When a gift link recipient access this link, the server intercepts the request and validates the token by re-hashing the token with the private key. If the token hash matches the signature and the token is not expired, then the server grants access to the article. Then the server then puts a cookie on the users’ browser with the token and signature. On each pageview the server validates the token and checks the expiration.

Tradeoffs

Both methods are secure and prevent abuse by preventing users from building or guessing a valid gift link. The stateful approach prevents this by keeping a record of gift links and using unguessable UUIDs. The stateless approach prevents this by signing the token with a private key known only to the server so that users can’t grant themselves perpetual access to the entire site. Both approaches are fairly easy to administer, with the default expiration being stored in the application DB and adjustable per gift link (and even per-article).

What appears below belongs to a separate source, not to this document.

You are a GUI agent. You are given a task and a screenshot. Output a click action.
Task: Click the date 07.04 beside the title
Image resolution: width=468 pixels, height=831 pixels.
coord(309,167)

The stateful approach has the drawback of requiring a database and frequent reads. In practice for most web applications this is not a showstopper, but it does add some latency and adds another link in the chain which requires debugging and maintenance when things go wrong.

The stateless approach requires no persistence and the only latency introduced is the computation of the signature on page read. Enabling this feature requires no dependencies, no DB migrations, and is not likely to break on other dependency upgrades.

The major drawback to the stateless approach is that once gift links are generated and sent the expiration cannot be modified. Gift links can be invalidated by rotating the private key, but this invalidates all gift links, so there is no way to invalidate a specific link without introducing persistence. If there’s a way to invalidate individual links without keeping state, please drop me a line.

We ran up against this tradeoff quickly. There was a bug in the expiration code that required re-creating some links for certain users and a manual process of notifying them.

The other drawback is that we only track usage based on expiration. If there had been a requirement to allow only n number of accesses, then a persistence approach would be required.

Tracking

We use PostHog as our marketing and analytics platform and our server sends events to PostHog using backend events every time a user accesses a gift link. This is required because a cookie is used to validate gift links after the initial gift link access. I love PostHog and the dashboards we create show gift link usage in the dozens of thousands in the last 30 days. We can use these dashboards to track abuse of gift links (meaning, users posting gift links on Reddit).

Summary

If I was to build this feature again, I would probably use a database. Being able to invalidate or extend the expiration of individual links (especially for the case of our large customers using sitewide links) is enough of a boon that persistence is probably the safest route despite the dependency of additional DB reads on page load. That being said, the stateless approach is very robust and our solution as shaped to the requirements serves as a good case for a pragmatic technical solution.